La question de l’immixtion étrangère dans la crise a suscité une vaste controverse, qui n’est pas terminée. En réalité, les causes premières de la crise sont d’ordre interne : une profonde division dans les rangs de l’élite au pouvoir, et d’importants secteurs de la société iranienne dans l’opposition. Nul ne saurait en douter. Mais l’existence de manipulations étrangères ayant essayé de chauffer à blanc la confrontation autour des résultats de l’élection afin de la transformer en insurrection et en violences intestines, n’est absolument pas douteuse, non plus. Il y a bel et bien une volonté politique américaine de s’immiscer dans les affaires iraniennes internes, afin de saper les fondements du régime et de l’affaiblir : les Américains, loin de s’en cacher, le chantent sur les toits ; ils ont dédié à ces manipulations un important budget de l’Etat, et c’est une armada de spécialistes qui s’en charge, dans différents services de l’administration américaine. Il y a non moins de trois millions d’Iraniens vivant à l’étranger, dont certains sont originaires de familles tout entières dans l’opposition au régime islamique, qui ont quitté le pays avant tout pour des raisons politiques.

De la même manière dont l’Irak est devenu un champ d’influence iranienne, il est devenu le prétexte d’une activité occidentale croissante contre le régime de la République islamique d’Iran. L’intérêt manifesté par l’Occident pour les élections iraniennes est d’une ampleur incomparablement supérieur à son intérêt pour les élections (par exemple) égyptiennes, tunisiennes ou algériennes. Nous devrons donc attendre de voir si les gouvernements occidentaux adopteront le même genre de position au sujet de la première élection douteuse venue dans un pays moyen-oriental ami ? Cet intérêt et cette réactivité occidentaux s’apparente davantage à une participation directe à la crise qu’à un rôle d’observateur extérieur. La question qui se pose aujourd’hui est donc celle de savoir si le mouvement réformateur oppositionnel saura affranchir ceux qui forment ses rangs des menées étrangères ou s’il considèrera le désir occidental de faire chuter la République comme un appui à son projet politique, auquel cas il pousserait le pays vers un niveau supérieur de violence interne.

C’est le fossé qui s’est creusé dans les rangs mêmes de l’élite au pouvoir qui, à n’en pas douter, est plus dangereux encore que la controverse dans les rues. Ceux qui sont sortis manifester leur soutien aux allégations de Moussavi quant aux résultats de l’élection ne représentent qu’une petite partie de ceux qui ont voté pour lui, et qu’une partie encore plus petite de ce que l’on appelle la rue iranienne.

Comme celles des forces politiques qui se sont rassemblées autour du candidat perdant, les motivations de ceux qui ont manifesté étaient diverses et parfois très divergentes. Il n’est pas douteux que les manifestants ont échoué dans leur tentative d’élargir la base sociale du mouvement de protestation. C’est ainsi que le mouvement protestataire est passé de projet d’insurrection populaire en le domaine réservé des classes supérieures de la société civile. Mais le problème auquel est confronté le régime n’a pas pour origine ces couches sociales, que la République islamique n’a à aucun moment réussi à séduire.

[Lignes d'un jeu de données d'ancrage sur écran]

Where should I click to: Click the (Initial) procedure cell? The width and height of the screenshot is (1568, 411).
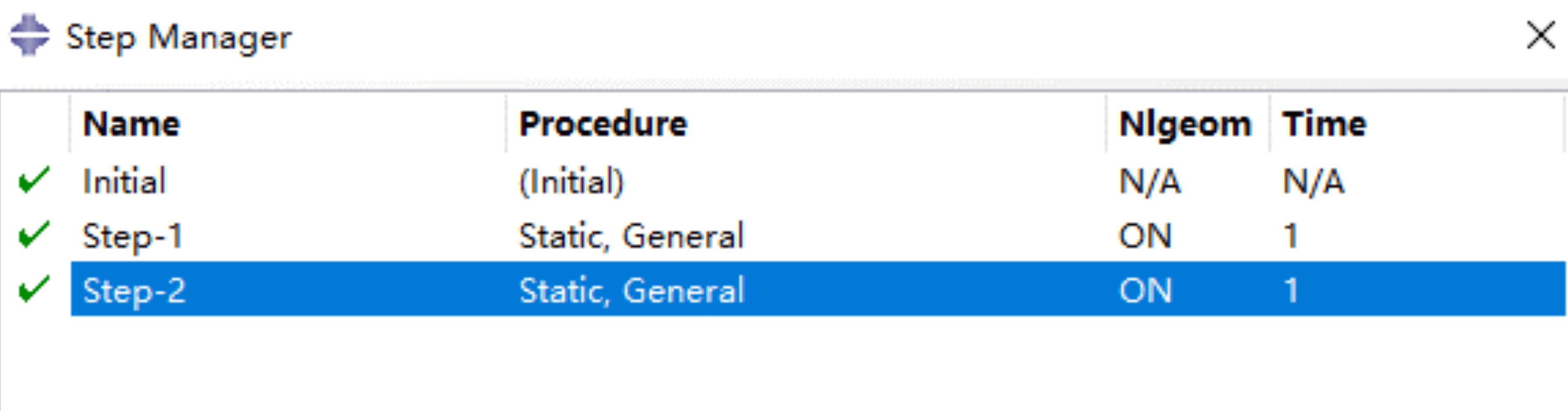[571, 182]
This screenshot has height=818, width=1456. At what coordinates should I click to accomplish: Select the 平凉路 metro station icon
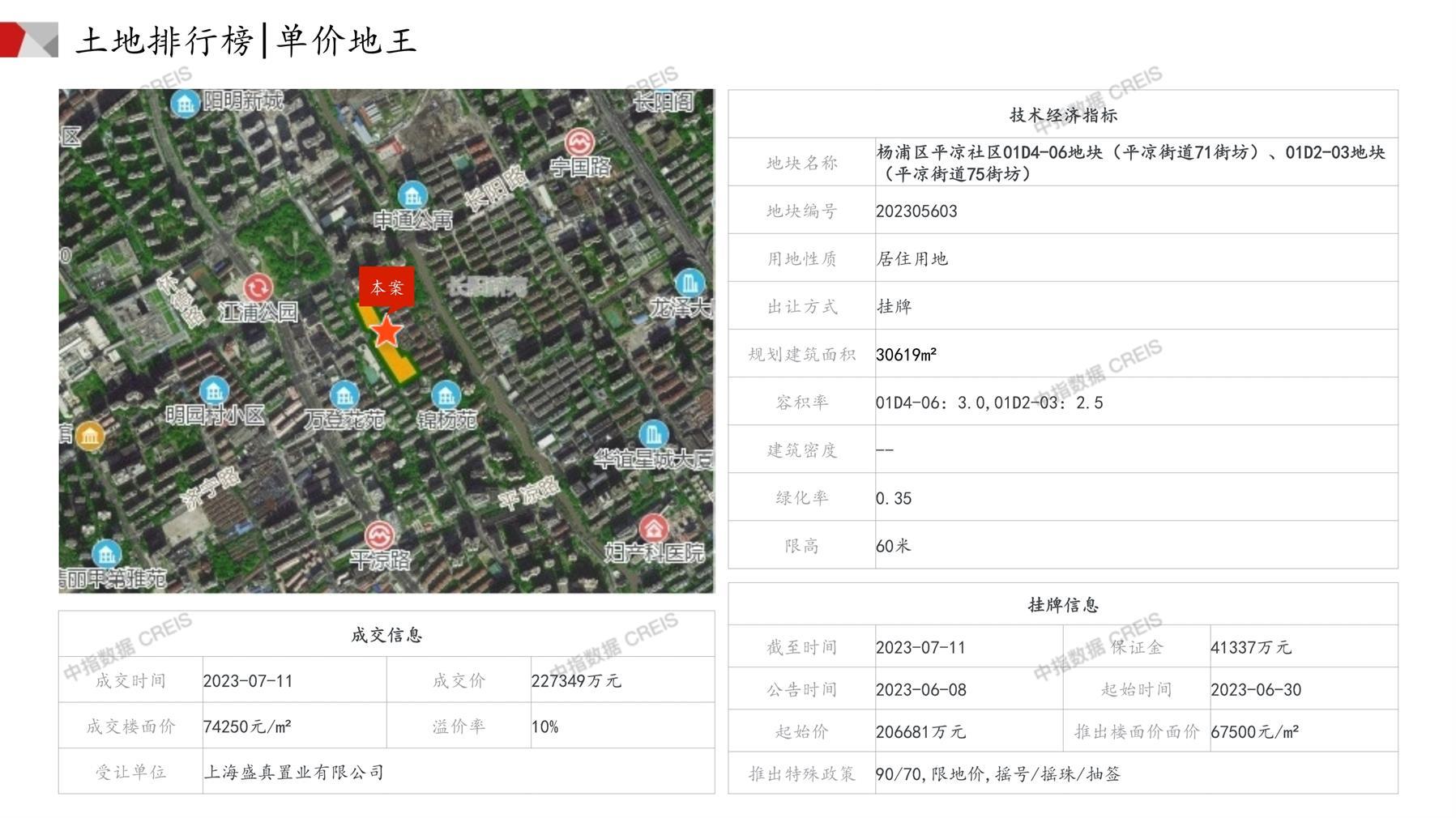(379, 535)
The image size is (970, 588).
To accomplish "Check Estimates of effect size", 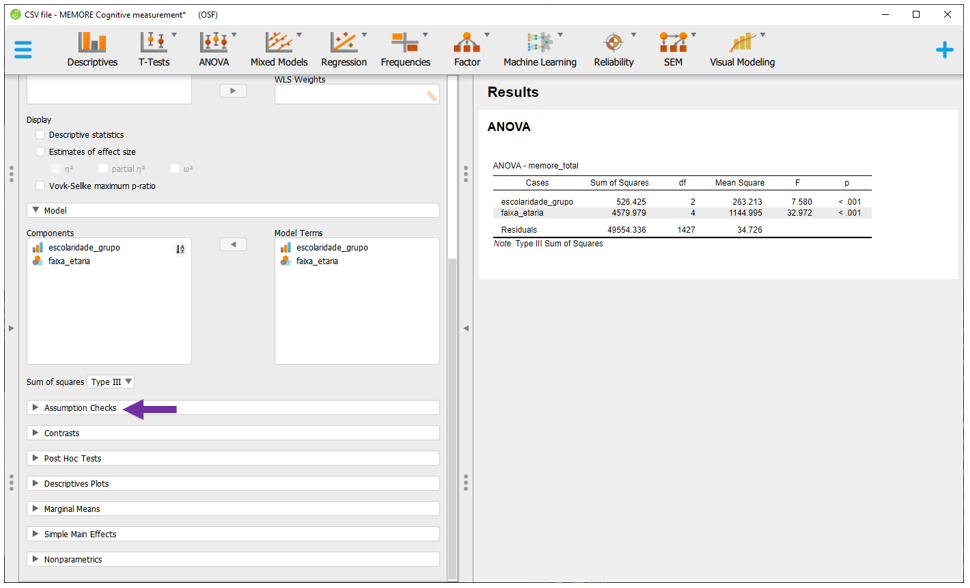I will coord(41,152).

▶ [À faire]:
(a) Reproduisez mot pour mot, dans l'extrait sur la crise iranienne, tout ce qui va de « C’est le fossé » jusqu'à « la rue iranienne. ».
(b) Poursuivez le texte sur la crise postélectorale en Iran à partir de sa dernière phrase.

▶ [Réponses par tâche]:
(a)
C’est le fossé qui s’est creusé dans les rangs mêmes de l’élite au pouvoir qui, à n’en pas douter, est plus dangereux encore que la controverse dans les rues. Ceux qui sont sortis manifester leur soutien aux allégations de Moussavi quant aux résultats de l’élection ne représentent qu’une petite partie de ceux qui ont voté pour lui, et qu’une partie encore plus petite de ce que l’on appelle la rue iranienne.

(b)
La plupart de ceux qui participent au mouvement protestataire voient dans le caractère islamique de la République un danger pour leurs intérêts privés et pour leur style de vie, ainsi que pour leur désir fou de recouvrer l’Iran occidentalisé auquel ils étaient habitués, ou auquel leurs parents étaient habitués. Le problème du régime, c’est l’éclatement de la jeune génération universitaire entre partisans extrémistes de la Républiques islamique et de ses principales institutions, comme le pouvoir religieux (wilât-e-faqîh), la garde nationale et les bassidjis, et les détracteurs de ces institutions appelant de leurs vœux le changement, même s’ils n’ont pas de vision très claire de ce à quoi ce changement serait censé aboutir ?...

Ce à quoi le régime doit réfléchir avec beaucoup de soin désormais, c’est à sa manière d’interagir avec ces larges couches populaires dans l’opposition, dont notamment le secteur de la jeunesse universitaire. Le fait que ces couches sociales soient peu importantes numériquement et qu’elles ne représentent pas, prises ensemble, une majorité du peuple iranien, ne signifie nullement qu’elles ne seraient d’aucun poids et incapables de générer des crises ; de la même manière, le secteur de la jeunesse, dans son ensemble, n’est pas nécessairement opposé au régime. Il existe incontestablement un fossé générationnel entre les jeunes et les sphères dirigeantes du régime iranien, un fossé généré par la qualité de l’enseignement que lui a apportée la République islamique avec grand succès au cours des trois décennies écoulées, c’est un fossé qui est lié au climat culturel mondial dominant, aux moyens de télécommunications modernes, ainsi qu’aux aspirations de la jeunesse en matière d’avenir. En Iran, comme dans les autres cercles islamiques contemporains, les musulmans n’ont pas encore examiné la relation épineuse et trouble qui existe entre la religion et la liberté, tandis qu’ils croient avoir résolu depuis des siècles la problématique de l’articulation entre la religion et la justice. Il n’existe aucun autre régime politique qui soit comparable à celui de la République Islamique d’Iran : il s’agit d’un régime de gouvernement expérimental, qui ne cherche pas à se renouveler d’une étape à la suivante. La question fondamentale qui est aujourd’hui posée est celle de savoir si Ahmadinejad sera en mesure de diriger le mouvement d’aggiornamento ou non, s’il est conscient de la nécessité du renouvellement ou non, et si les doutes d’une opposition forte en gueule quant à la la légalité de son élection ont ou non affaibli sa capacité d’initiative dans les prochaines années, ou s’il parviendra à sortir rapidement de la crise actuelle ?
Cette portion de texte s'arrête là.